◆ Tâche assignée
Dans l'extrait sur le nouveau gouvernement, combien de postes de secrétaires ou sous-secrétaires d'État le Funcinpec reçoit-il ?

#### Extrait du texte ####

Nouveau gouvernement

* Le 25 septembre, 94 députés lèvent la main, sans discussion préalable, pour accréditer en bloc Hun Sen comme Premier ministre, tous les ministres, les présidents des commissions parlementaires (tous PPC). Heng Samrin est reconduit dans ses fonctions de président. On note l’absence de l’opposition qui n’est pas d’accord avec la procédure du vote en bloc.

* Le gouvernement comprend 26 ministères et deux secrétariats. Sept ministres sont des nouveaux. Auprès du Premier ministre, on compte neuf Vice-Premier ministres, 16 ministres d’Etat, 34 ministres, 198 secrétaires d’Etat, 205 sous-secrétaires d’Etat, soit un total de plus de 460 personnes (35 % de plus qu’en 2004). Le Funcinpec perd tous ses ministres, mais reçoit 54 postes de secrétaires ou sous-secrétaires d’Etat. Hun Sen justifie ce nombre élevé par sa volonté de réconciliation nationale.

* Le 26 septembre, dans un discours de quatre heures et demie, le Premier ministre expose les priorités du quinquennat : développement de l’agriculture, des infrastructures, de l’emploi et des ressources humaines, le tout avec une bonne gouvernance. Il s’attaque aux ONG qu’il voudrait voir encadrées par la loi, et qui couvrent parfois des terroristes, ainsi qu’aux étrangers qui veulent le conseiller en matière de gestion de ressources pétrolières.

* Le budget de l’Assemblée nationale pour 2009 s’élève à 25 millions de dollars, soit une augmentation de 5 % par rapport à 2008, due spécialement à l’augmentation du personnel dont le nombre s’élève à 800. Pour l’intérieur de la Chambre, et 1 200 conseillers travaillant à l’extérieur. L’opposition dénonce ce grand nombre de personnes, les dons aux amis, les dépenses pour les voyages à l’étranger, les réceptions de députés étrangers, etc.

#### Données fournies ####

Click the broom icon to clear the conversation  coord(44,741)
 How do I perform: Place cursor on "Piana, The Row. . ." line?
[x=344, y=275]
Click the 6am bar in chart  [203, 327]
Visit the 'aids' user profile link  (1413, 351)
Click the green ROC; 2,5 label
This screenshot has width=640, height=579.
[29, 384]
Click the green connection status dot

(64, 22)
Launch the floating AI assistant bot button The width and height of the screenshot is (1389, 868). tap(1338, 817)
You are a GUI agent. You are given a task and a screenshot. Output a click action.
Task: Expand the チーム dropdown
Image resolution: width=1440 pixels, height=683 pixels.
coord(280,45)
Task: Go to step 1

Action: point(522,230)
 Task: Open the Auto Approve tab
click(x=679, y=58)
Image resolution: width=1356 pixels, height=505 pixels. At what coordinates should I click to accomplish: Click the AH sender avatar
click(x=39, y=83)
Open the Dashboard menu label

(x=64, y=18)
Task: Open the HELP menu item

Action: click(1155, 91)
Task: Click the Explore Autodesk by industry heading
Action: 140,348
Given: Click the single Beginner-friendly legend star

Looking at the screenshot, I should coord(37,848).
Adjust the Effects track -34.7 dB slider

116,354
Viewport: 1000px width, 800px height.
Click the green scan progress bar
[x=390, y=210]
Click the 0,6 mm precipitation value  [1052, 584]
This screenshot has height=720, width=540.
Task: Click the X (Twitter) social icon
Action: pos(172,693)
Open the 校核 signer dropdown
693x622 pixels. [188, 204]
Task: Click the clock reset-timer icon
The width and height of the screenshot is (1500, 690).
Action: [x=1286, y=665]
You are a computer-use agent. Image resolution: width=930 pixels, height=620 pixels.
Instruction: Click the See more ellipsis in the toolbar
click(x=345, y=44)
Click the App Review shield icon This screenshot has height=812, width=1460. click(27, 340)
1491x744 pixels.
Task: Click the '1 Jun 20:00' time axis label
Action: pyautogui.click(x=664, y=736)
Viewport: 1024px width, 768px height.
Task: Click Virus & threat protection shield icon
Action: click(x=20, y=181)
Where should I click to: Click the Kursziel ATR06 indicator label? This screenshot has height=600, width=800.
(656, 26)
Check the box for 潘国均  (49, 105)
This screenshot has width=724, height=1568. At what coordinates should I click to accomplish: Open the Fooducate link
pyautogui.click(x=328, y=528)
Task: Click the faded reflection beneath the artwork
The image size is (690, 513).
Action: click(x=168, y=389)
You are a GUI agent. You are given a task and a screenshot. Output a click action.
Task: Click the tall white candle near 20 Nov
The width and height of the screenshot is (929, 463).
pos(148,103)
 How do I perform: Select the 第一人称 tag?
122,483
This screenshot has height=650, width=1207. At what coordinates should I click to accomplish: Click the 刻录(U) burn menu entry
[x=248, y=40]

####

◆ Réponse rédigée
Le Funcinpec reçoit 54 postes de secrétaires ou sous-secrétaires d'État.